Thanksgiving has always been one of my favorite holidays. Between the fall colors that are the last flaming burst of life before the earth goes dormant in winter and the gathering of family home to hearths and living rooms after being scattered for the year, it just holds a warm place in my heart. There’s nothing I love more than taking the opportunity to get together with loved ones over Thanksgiving without the pressure of buying, buying, buying. It’s one of the few American holidays that hasn’t been overtly commercialized–as evidenced by the fact that stores often put out their Christmas displays immediately following Halloween nowadays. Thanksgiving gets rather lost in the fold–how do you commercialize a family dinner? Oh, granted sales of sparkling cider and turkey go up, but it’s a far cry from the raging consumerism of Christmas.
I love it.
I love everything about it. I like getting up early to put the turkey in the oven, covering it with herbs and stuffing it full of toast and veggies. I like spending the day running around the kitchen, peeling potatoes, laughing with family, getting frustrated at pies and people, and preparing for the biggest feast of the year. I love looking around that table and seeing faces of people I love dearly looking back at me. All with the knowledge that today is a day to be thankful, to take nothing for granted, to love fully and be loved and to set aside the frantic busy-ness that makes up the other days of the year and pour our energy into people and life.
I love taking some time to reflect on what I’m thankful for. There’s never a bad time to count your blessings, but Thanksgiving is really quite a good time to do it–because everyone else is doing it, and it makes these few weeks of the year a time of openness, of friendship and family and love.
Of course it’s shiny happy people stuff–that’s what the holidays should be about.

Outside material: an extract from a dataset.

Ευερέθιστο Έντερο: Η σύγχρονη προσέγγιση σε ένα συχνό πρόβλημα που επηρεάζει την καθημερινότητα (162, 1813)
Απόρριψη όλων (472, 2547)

I don’t really have anyone to spend my holidays with, in terms of a romantic sense. I am single. But it’s more than okay–there will, most likely, be any number of holidays in my future in which I am flying to and fro, trying to coordinate plans with a significant other. When I look at my family members doing this, I have to add the unlikely blessing to my list that I am the sole person in charge of figuring out what the hell I’m doing for the holidays. I can go where I please and see who I want. Woot.
I’m really quite thankful for any number of things, singleness notwithstanding. I quite like the weather–though I’m in a lonely camp there. I’m thankful for the many people who are new in my life this year–they’ve all been rather extraordinary, and I feel really very special. I have a nice home, a steady job, and I’ve finished my first novel. I will, in the future, finish the others as well. Just a matter of time. I have a lovely writing group filled with other odd souls such as myself. I’ve had a large number of wonderful experiences in the past few years, and I really feel quite lucky about that, too. On a very basic level, all my needs are taken care of. I don’t have anything to complain about, not really.
I’m thankful that I’m pretty healthy. I have the occasional sniffle, but I’ve thus far escaped any serious malady this year, and I fully intend to round out 2008 with my lungs intact.
I am thankful for the chance to see my mom’s sister and family after nearly ten years of absence. I leave for ten years, come back, and 2/3 of them are bigger than me. Who’d’ve thunk? My cousins are all grown up now. It will be quite the party this weekend. I’m also thankful to get the chance to see a good friend again on Friday. It’s a bit of a trek up north, but worth it. I’m very excited.
I am thankful that my car will (will, I say) make it all the way to Columbus, then on to Toledo, then back to Nashville in one piece without major incident (or minor incident, for that matter.)
Yes. It will be a lovely Thanksgiving.